I also have a second background in teaching English as a foreign language in Mexico, where I lived from 2011 to 2016.
This twin interest in research and communication has led me to help executives and researchers prepare for presentations, and for scholars to seek my help when writing job and grant applications.
I enjoy collaborating with fellow researchers from different cultures and countries, such as in China, Italy, Japan, Mexico and Spain.
2. How did you get involved with Freelance/Corporate Training?
I first worked for several business English schools in Mexico back in 2011, and then, from my connections and recommendations from students, I started to develop my own clientele among business people and professionals in different fields.
Several students requested specialist courses to prepare them for international trips to New York and other cities and the idea to prepare researchers for international conferences emerged from those short courses.
3. What subjects do you provide training on? Your Top 5?
Five of the things I have provided training on in the past and that I still offer include:
- How to converse in English in natural settings – I have given conversation classes through a “walking and talking” approach in the streets of Mexico City, to enable people to think on the move and speak more fluently while avoiding obstacles and negotiating traffic.
- How to present in public – from the planning to the performance itself, I have created short sources to help people feel confident and prepared for a successful keynote speech, awards ceremony, or job interview.
- How to write with clarity and precision – I have used specific writing exercises to develop people’s vocabulary, flow, and structure needed in different vocations. I have tried to challenge engineers with autobiographical writing and to engage doctors with classical fiction.
- How to publish in academic English – working with social scientists from countries where English is not the native tongue has enabled me to assist Chinese, Japanese and Spanish colleagues publish their work in peer-reviewed journal articles.
- How to feel at home as an ex-pat – I have supervised visiting Ph.D. students, and have nurtured their development in the language while making the most of my skills in cultural integration to make them feel at home while abroad.
4. What are the biggest challenges as a trainer?
Finding clients for specialist training can be very challenging. It is far easier to give standard courses, such as business English or conversational English, as there is a large market with new potential clients every day.
But finding regular clients for particular services (such as proofreading or coaching for speeches) will be a rarity unless you actively market your skills.
5. What is your favorite part of being a trainer?
Freedom and flexibility. You have a lot of freedom to develop the materials for each person.
Every client is different, and you will learn to be creative for their specialist needs.
Sessions can be dynamic and can make use of current events and challenges that everyone has an opinion on.
6. How do you identify the training needs of the employees or people you train?
Through a personal interview with them. I then request them to write a draft of a speech or talk in order to read what and how they think in English.
7. Your one Tip on how to be a good trainer?
Train and actively cultivate your own skills and qualities.
You need to develop your own capabilities in order to inspire others.
I need to give conferences and receive feedback myself: Was I speaking too quickly? Were some of the slides too text-heavy?
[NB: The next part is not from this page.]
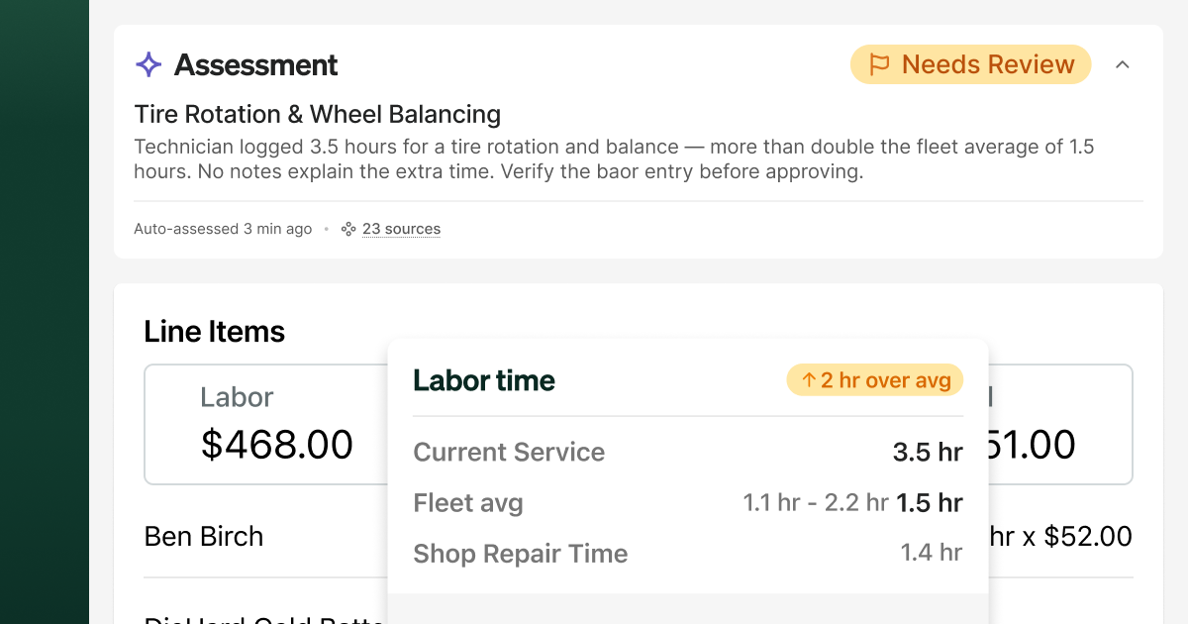Image resolution: width=1188 pixels, height=624 pixels.
Task: Select the Fleet avg row
Action: (688, 503)
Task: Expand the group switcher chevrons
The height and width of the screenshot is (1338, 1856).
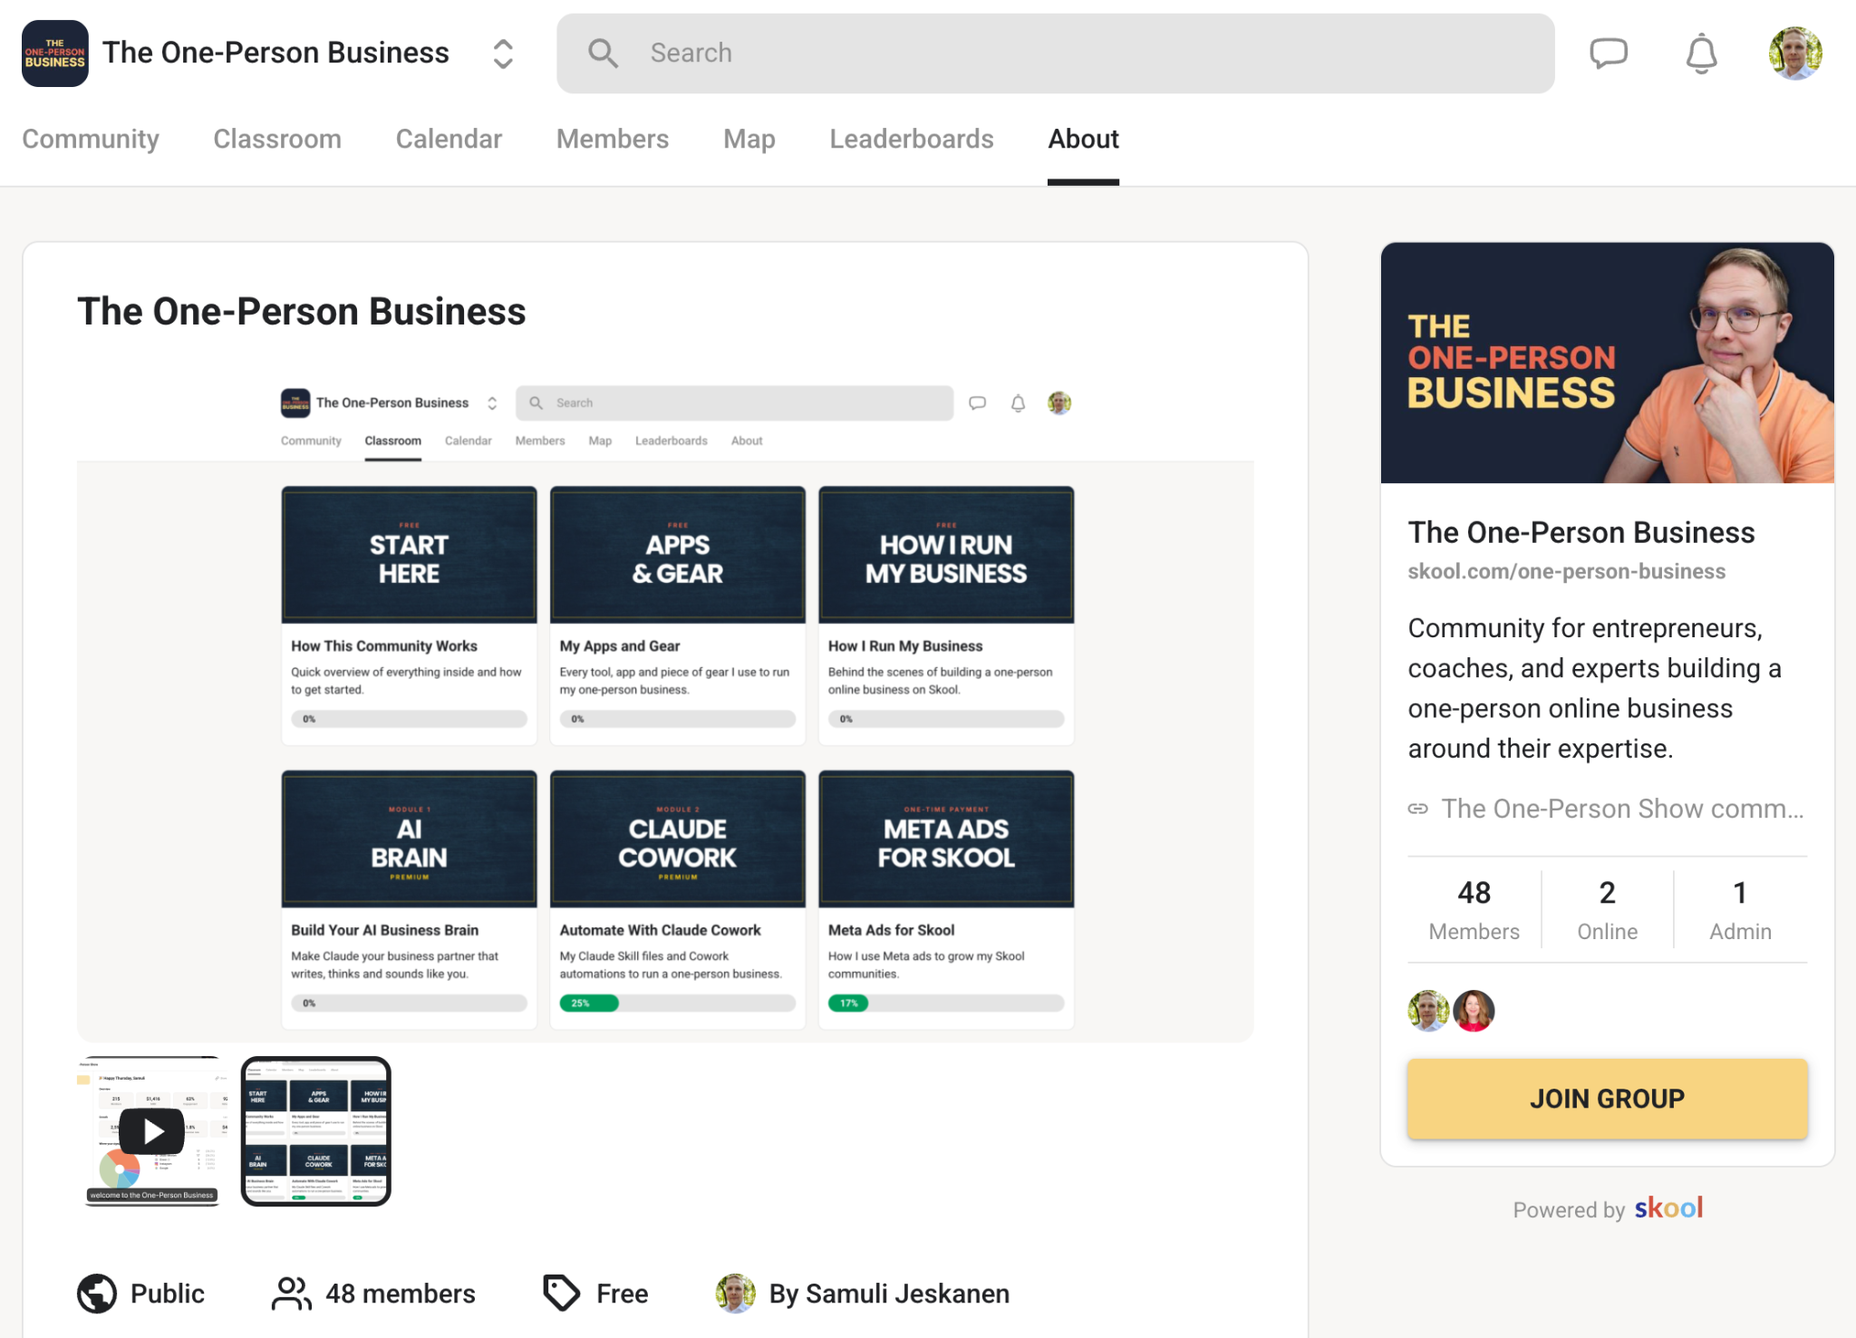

We can all improve ourselves in order to become better communicators, and also share lessons with our clients.
8. A second tip for new corporate and freelance trainers?
Try to find your niche based on your background. What kind of knowledge or qualities do you have that make you suitable to train a particular population, community, or profession?
Do you have something in common with them?
You might have to give mainstream courses, to begin with, but over time, you can start to see your special capabilities in relation to people, skills, activities, and demands.
9. Given your experience dealing with an international clientele, what were the 2 biggest challenges of intercultural communication for you?
The first challenge was to learn the language of my clients, which in this case was Spanish.
I could then understand my students’ jokes and engage in chit-chat with other people in their company.
However, language learning is a lifelong process (even in our first language), and you must be prepared to admit when you don’t understand or know the answer when put on the spot.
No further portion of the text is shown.